Strengths and Limitations
This study has some strengths. In low-resource settings, it is critical to ensure that resources are put to their best use. This study helps address an important gap in the literature thanks to a prospective and comprehensive economic evaluation alongside an innovative strengths-based case management intervention for HIV in sub-Saharan Africa. Furthermore, the study deploys a novel application of DALYs via participant-level data, which allowed us to consider changes in overall well-being throughout the entire observation period using a generalizable global scale.
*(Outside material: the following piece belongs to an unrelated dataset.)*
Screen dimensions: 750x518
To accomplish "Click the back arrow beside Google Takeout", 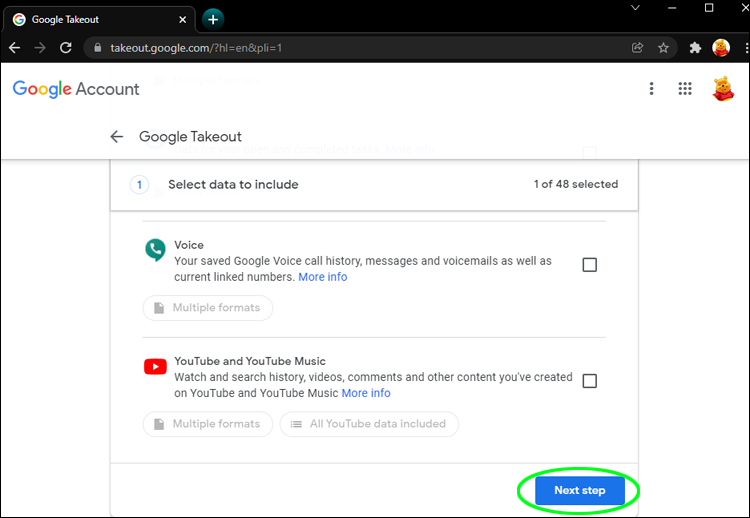I will click(117, 137).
Despite these strengths associated with prospective trial-based economic evaluations, this study also has some limitations. The primary concerns pertain to generalizability, as a function of the trial’s eligibility criteria and resource-intensive setting. For example, due to the enhanced standard care, it is possible that participants in the control group had better outcomes than they would have otherwise, potentially diluting the intervention’s effect and, thereby, cost-effectiveness. However, where possible, steps were taken to mitigate these limitations, such as the microcost analysis focusing on the resources and costs that would be required to manage the intervention outside a clinical trial setting. Another limitation pertains to how self-reported health care and other resources were used. In particular, at each visit, participants were asked to report on their resource utilization with an anchor point of prior 30 days, as opposed to since last assessment. Thus, to estimate costs incurred by participants throughout the observation period, in instances where a participant had missed a study visit but returned for the next, the assumption was made that their resource utilization for the most recent 30 days was representative of the entire gap in data collection. An additional limitation was censored or missing data. However, missingness was minimal and was managed via inverse probability weighting, a widely accepted method to correct missing-variable bias.^38^
Conclusions
In this prospective economic evaluation, the Daraja intervention was more costly than enhanced standard care from both the MOH and societal perspectives; however, it was associated with improvements in DALYs at 3 months. According to various cost-effectiveness thresholds, the intervention had a high probability of being considered cost-effective from the perspectives of the Tanzanian MOH and society.